Inference Recommender 從熱門的 Model Zoo 為模型進行基準測試。Inference Recommender 支援您的模型，即使模型尚未進行基準測試。

使用 ListModelMetaData 來取得回應物件，物件會列出一般 Model Zoo 中發現之機器學習模型的網域、架構、任務和模型名稱。

您可以在稍後的步驟中使用網域、架構、架構版本、任務和模型名稱來選取推論 Docker 映像，並在 SageMaker 模型註冊表中註冊您的模型。以下範例示範如何使用 SDK for Python (Boto3) 列出模型中繼資料：


list_model_metadata_response=sagemaker_client.list_model_metadata()
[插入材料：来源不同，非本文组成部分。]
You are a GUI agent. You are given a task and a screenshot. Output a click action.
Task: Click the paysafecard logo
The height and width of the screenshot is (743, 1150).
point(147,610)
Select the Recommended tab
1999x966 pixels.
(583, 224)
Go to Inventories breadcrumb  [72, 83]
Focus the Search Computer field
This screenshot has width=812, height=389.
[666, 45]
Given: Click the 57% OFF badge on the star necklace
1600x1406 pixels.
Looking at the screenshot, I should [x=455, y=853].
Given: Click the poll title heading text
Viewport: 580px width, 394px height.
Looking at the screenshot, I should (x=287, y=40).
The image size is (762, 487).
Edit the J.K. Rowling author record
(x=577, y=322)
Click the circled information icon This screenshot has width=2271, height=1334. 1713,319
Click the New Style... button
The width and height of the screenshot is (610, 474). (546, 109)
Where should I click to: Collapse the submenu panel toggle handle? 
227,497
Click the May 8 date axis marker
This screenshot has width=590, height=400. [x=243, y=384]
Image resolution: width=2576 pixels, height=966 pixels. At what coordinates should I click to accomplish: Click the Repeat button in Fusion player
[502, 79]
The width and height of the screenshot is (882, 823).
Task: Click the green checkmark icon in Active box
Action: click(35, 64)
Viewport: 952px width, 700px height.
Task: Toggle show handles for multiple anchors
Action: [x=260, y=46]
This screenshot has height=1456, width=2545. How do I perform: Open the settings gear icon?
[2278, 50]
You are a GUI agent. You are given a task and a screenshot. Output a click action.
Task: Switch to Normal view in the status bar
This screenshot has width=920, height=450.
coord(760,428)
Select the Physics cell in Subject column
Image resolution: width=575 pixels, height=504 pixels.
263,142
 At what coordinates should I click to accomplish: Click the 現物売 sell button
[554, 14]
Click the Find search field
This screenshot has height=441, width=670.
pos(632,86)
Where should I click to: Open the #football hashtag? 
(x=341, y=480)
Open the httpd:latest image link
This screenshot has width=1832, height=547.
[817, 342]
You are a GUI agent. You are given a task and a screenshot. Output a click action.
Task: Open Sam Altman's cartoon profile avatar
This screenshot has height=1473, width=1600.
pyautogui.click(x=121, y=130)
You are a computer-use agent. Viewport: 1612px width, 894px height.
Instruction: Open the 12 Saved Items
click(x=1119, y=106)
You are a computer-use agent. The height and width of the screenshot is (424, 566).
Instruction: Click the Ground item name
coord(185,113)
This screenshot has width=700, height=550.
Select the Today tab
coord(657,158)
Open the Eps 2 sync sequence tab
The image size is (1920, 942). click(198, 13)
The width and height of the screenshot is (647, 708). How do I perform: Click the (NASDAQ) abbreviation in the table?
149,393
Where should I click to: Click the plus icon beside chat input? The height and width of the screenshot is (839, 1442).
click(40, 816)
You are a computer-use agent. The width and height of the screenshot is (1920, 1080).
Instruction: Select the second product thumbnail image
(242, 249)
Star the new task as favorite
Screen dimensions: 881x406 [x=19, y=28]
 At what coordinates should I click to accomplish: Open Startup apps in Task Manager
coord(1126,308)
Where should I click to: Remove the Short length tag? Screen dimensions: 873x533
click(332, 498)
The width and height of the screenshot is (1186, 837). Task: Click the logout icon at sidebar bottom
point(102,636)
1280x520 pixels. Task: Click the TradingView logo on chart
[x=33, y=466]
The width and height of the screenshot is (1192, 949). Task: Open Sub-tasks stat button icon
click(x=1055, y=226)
輸出包含模型摘要 (ModelMetadataSummaries) 和回應中繼資料 (ResponseMetadata)，類似下列範例：


{
    'ModelMetadataSummaries': [{
            'Domain': 'NATURAL_LANGUAGE_PROCESSING',
            'Framework': 'PYTORCH:1.6.0',
             'Model': 'bert-base-cased',
             'Task': 'FILL_MASK'
             },
            {
             'Domain': 'NATURAL_LANGUAGE_PROCESSING',
             'Framework': 'PYTORCH:1.6.0',
             'Model': 'bert-base-uncased',
             'Task': 'FILL_MASK'
             },
            {
            'Domain': 'COMPUTER_VISION',
             'Framework': 'MXNET:1.8.0',
             'Model': 'resnet18v2-gluon',
             'Task': 'IMAGE_CLASSIFICATION'
             },
             {
             'Domain': 'COMPUTER_VISION',
             'Framework': 'PYTORCH:1.6.0',
             'Model': 'resnet152',
             'Task': 'IMAGE_CLASSIFICATION'
             }],
    'ResponseMetadata': {
                            'HTTPHeaders': {
                            'content-length': '2345',
                            'content-type': 'application/x-amz-json-1.1',
                            'date': 'Tue, 19 Oct 2021 20:52:03 GMT',
                            'x-amzn-requestid': 'xxxxxxxx-xxxx-xxxx-xxxx-xxxxxxxxxxxx'
                          },
    'HTTPStatusCode': 200,
    'RequestId': 'xxxxxxxx-xxxx-xxxx-xxxx-xxxxxxxxxxxx',
    'RetryAttempts': 0
    }
}

在此示範中，我們使用 PyTorch (v1.7.1) ResNet-18 模型來執行影像分類。下列 Python 程式碼範例會將架構、架構版本、網域和任務儲存到變數中，以供之後使用：


# ML framework details
framework = 'pytorch'
framework_version = '1.7.1'

# ML model details
ml_domain = 'COMPUTER_VISION'
ml_task = 'IMAGE_CLASSIFICATION'

將您的機器學習模型上傳到 Amazon S3。

如果您沒有預先訓練的機器學習模型，請使用此 PyTorch (v1.7.1) ResNet-18 模型：


# Optional: Download a sample PyTorch model
import torch
from torchvision import models, transforms, datasets

# Create an example input for tracing
image = torch.zeros([1, 3, 256, 256], dtype=torch.float32)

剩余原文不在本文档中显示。